Location
- 160 Changebridge Road Montville, Morris County, New Jersey 07045 United States
- 40°53′29″N 74°21′55″W﻿ / ﻿40.8915°N 74.3652°W

Information
- Type: Private school
- Motto: Coram Deo
- Established: 1986
- NCES School ID: A9104480
- Head of school: Jerry Nunes
- Faculty: 18.1 FTEs
- Grades: K-12
- Enrollment: 180 (as of 2023–24)
- Student to teacher ratio: 9.9:1
- Colors: White and Blue
- Accreditation: Middle States Association of Colleges and Schools Commission on Elementary and Secondary Schools
- Tuition: $13,830 (grades 9–12 for 2026–27)
- Website: www.tcsnj.org

= Trinity Christian School (New Jersey) =

Christian school in Morris County, New Jersey, United States

Trinity Christian School (TCS) is a private, classical Christian school located in Montville, in Morris County, in the U.S. state of New Jersey.

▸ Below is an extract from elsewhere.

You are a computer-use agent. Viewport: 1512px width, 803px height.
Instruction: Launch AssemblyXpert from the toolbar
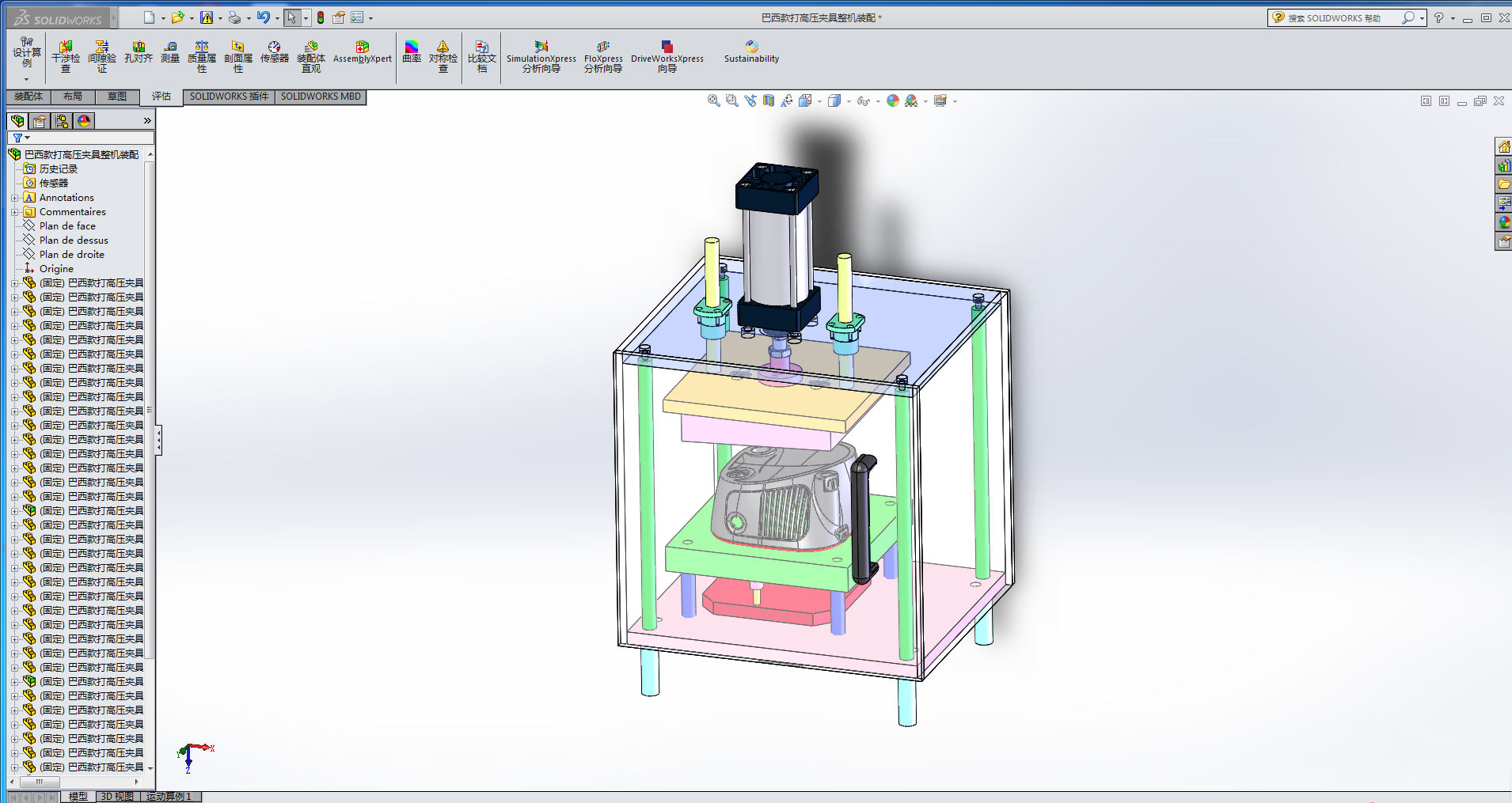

Trinity Christian School includes elementary (K-6) and secondary (7-12) grades, offering education that is "biblically-based, academically excellent, and classical".

The school has been accredited by the Middle States Association of Colleges and Schools Commission on Elementary and Secondary Schools since 2015. It is a member of Association of Christian Schools International, Association of Classical and Christian Schools, New Jersey Christian School Association and the Metro Christian Athletic Association.

As of the 2023–24 school year, the school had an enrollment of 180 students and 18.1 classroom teachers (on an FTE basis), for a student–teacher ratio of 9.9:1. The school's student body was 44.4% (80) White, 23.9% (43) Asian, 22.2% (40) Hispanic, 8.9% (16) Black and 0.6% (1) two or more races.